- _SUPPLIED INFORMATION_
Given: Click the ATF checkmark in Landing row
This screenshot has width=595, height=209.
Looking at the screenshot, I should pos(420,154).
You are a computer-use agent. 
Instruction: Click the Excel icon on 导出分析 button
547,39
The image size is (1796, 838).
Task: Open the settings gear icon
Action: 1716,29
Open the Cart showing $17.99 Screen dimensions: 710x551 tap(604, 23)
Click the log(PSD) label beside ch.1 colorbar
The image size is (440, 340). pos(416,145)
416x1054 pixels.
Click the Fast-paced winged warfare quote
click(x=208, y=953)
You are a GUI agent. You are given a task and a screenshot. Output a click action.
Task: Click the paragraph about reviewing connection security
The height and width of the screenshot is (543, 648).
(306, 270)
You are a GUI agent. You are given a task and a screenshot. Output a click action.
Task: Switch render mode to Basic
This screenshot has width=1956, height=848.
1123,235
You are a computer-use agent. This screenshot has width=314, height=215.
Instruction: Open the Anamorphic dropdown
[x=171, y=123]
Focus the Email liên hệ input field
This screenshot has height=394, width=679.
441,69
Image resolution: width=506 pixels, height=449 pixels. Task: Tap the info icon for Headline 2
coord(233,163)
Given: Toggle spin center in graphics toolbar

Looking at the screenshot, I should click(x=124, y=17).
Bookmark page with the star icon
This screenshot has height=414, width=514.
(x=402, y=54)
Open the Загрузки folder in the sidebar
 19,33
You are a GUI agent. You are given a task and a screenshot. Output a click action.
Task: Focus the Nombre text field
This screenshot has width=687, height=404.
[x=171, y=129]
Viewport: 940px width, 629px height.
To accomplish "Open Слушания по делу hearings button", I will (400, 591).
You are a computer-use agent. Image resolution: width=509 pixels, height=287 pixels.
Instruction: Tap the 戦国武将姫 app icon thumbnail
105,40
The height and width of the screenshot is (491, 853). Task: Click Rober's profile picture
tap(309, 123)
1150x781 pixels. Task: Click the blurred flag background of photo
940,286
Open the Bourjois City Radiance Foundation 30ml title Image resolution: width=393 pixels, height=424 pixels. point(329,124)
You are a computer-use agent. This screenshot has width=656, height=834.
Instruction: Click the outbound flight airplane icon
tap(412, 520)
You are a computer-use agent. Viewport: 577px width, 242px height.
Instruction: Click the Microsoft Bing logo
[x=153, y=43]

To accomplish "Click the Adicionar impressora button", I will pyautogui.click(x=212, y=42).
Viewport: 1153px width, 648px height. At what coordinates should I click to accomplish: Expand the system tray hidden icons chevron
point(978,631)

- _EXERCISE DETAILS_
Restate word for word the entries above from the line with "This screenshot has height=394, width=679." through the line with "You are a computer-use agent. Image", inclusive, leaving out everything else.

- _EXERCISE RESULT_
This screenshot has height=394, width=679.
441,69
Image resolution: width=506 pixels, height=449 pixels. Task: Tap the info icon for Headline 2
coord(233,163)
Given: Toggle spin center in graphics toolbar

Looking at the screenshot, I should click(x=124, y=17).
Bookmark page with the star icon
This screenshot has height=414, width=514.
(x=402, y=54)
Open the Загрузки folder in the sidebar
 19,33
You are a GUI agent. You are given a task and a screenshot. Output a click action.
Task: Focus the Nombre text field
This screenshot has width=687, height=404.
[x=171, y=129]
Viewport: 940px width, 629px height.
To accomplish "Open Слушания по делу hearings button", I will (400, 591).
You are a computer-use agent. Image resolution: width=509 pixels, height=287 pixels.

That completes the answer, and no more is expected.